____ Provided material
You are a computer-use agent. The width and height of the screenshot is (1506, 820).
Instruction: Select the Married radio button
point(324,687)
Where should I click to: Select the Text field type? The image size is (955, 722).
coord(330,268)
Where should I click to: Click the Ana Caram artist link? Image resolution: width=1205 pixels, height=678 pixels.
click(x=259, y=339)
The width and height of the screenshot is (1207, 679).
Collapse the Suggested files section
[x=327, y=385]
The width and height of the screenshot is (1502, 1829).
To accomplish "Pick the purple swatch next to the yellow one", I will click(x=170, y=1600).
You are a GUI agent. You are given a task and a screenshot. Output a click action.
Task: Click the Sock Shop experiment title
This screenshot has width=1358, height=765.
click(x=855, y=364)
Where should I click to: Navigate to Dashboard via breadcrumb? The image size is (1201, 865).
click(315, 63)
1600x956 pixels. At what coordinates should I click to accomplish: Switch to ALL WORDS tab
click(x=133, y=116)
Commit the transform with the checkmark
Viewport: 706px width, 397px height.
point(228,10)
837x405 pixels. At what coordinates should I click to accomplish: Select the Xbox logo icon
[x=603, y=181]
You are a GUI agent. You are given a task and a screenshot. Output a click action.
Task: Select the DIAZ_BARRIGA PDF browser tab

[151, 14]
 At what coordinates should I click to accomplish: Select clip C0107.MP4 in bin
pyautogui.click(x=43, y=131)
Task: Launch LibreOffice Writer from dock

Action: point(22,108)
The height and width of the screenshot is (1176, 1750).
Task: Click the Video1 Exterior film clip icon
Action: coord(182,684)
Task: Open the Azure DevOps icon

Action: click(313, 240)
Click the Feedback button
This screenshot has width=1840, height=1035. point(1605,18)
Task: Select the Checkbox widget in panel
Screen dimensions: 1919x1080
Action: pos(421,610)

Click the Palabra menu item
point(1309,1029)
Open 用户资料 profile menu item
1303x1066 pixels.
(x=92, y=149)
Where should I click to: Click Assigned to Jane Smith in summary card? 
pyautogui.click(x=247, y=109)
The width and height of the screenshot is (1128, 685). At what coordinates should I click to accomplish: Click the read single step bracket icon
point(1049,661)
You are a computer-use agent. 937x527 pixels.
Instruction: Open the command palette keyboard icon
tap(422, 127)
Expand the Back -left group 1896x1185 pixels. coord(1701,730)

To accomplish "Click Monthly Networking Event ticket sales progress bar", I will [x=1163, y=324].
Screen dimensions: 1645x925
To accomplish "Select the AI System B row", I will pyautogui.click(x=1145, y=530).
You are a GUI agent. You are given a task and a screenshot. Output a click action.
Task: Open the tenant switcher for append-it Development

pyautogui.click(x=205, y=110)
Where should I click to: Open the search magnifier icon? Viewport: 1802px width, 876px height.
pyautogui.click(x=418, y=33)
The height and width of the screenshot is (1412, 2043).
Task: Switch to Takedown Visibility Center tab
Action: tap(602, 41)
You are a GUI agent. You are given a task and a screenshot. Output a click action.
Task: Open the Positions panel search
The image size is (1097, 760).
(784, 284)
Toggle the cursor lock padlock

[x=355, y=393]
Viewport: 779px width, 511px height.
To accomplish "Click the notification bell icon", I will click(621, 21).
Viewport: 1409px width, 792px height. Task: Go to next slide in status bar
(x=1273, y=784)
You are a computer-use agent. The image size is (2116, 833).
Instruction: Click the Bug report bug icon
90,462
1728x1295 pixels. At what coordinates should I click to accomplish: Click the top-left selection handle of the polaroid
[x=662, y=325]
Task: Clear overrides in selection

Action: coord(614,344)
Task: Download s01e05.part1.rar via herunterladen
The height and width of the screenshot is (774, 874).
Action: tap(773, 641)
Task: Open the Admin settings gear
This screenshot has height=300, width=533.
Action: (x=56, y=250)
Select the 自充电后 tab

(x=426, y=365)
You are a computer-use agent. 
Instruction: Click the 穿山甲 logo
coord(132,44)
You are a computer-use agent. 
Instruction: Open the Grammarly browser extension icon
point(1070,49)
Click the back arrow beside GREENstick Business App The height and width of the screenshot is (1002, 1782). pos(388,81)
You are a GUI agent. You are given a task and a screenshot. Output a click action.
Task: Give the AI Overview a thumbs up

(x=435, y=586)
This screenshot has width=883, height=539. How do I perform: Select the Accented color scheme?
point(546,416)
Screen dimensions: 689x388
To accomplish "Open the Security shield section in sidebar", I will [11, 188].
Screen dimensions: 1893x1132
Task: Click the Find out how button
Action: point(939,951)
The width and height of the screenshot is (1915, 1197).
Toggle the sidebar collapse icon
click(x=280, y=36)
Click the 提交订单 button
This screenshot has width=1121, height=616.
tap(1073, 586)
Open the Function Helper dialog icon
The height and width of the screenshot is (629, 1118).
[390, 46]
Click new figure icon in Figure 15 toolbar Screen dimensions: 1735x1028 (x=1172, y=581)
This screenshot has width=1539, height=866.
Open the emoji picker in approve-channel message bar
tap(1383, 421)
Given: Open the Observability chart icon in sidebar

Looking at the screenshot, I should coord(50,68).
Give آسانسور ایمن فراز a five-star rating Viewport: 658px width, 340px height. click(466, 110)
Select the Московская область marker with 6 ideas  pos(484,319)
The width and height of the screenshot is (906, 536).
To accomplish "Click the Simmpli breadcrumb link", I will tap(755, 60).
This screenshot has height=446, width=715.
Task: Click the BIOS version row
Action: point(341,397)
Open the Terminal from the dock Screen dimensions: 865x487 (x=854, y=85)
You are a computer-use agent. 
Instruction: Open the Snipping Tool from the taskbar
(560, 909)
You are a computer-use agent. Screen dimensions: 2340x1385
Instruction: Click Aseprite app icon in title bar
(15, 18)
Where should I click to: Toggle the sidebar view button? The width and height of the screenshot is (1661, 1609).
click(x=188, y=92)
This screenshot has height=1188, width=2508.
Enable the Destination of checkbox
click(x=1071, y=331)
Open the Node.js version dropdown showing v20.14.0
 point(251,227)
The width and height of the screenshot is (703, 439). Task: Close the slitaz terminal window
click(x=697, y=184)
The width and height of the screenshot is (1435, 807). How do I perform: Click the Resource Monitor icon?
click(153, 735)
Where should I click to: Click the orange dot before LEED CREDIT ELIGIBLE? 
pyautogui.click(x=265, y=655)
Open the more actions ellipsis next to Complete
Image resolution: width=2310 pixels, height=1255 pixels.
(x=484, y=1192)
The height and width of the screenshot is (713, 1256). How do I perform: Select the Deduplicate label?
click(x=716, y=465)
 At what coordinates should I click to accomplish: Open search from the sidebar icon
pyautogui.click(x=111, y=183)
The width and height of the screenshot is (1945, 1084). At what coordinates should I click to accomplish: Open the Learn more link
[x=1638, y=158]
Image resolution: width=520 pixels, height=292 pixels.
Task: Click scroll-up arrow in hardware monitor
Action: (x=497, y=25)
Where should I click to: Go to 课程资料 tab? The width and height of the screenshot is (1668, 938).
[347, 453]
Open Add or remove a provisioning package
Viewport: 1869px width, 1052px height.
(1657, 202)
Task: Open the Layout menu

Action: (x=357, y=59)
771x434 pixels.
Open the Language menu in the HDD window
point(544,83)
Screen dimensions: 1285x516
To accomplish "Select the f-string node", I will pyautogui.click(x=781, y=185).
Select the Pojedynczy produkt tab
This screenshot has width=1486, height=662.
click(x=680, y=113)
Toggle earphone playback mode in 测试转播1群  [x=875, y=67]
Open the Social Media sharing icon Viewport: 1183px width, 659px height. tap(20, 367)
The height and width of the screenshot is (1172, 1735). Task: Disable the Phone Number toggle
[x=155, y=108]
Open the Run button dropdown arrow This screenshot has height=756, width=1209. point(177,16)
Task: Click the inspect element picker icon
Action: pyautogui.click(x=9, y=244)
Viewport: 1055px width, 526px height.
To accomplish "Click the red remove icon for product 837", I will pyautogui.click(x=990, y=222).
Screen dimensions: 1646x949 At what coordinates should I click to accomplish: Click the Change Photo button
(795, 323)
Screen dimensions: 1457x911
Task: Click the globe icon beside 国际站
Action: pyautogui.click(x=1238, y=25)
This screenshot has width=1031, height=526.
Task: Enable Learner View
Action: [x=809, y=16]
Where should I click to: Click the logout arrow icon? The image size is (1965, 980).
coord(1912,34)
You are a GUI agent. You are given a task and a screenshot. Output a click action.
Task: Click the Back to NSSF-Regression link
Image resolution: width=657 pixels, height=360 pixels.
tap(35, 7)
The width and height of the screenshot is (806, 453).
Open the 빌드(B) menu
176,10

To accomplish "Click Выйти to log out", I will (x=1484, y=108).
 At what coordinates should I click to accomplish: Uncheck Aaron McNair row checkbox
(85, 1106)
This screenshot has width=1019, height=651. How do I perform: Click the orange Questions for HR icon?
________
Task goal -
Task for the records above: copy every line in which the word "panel" occurs.

Answer section -
Task: Select the Checkbox widget in panel
Task: Open the Positions panel search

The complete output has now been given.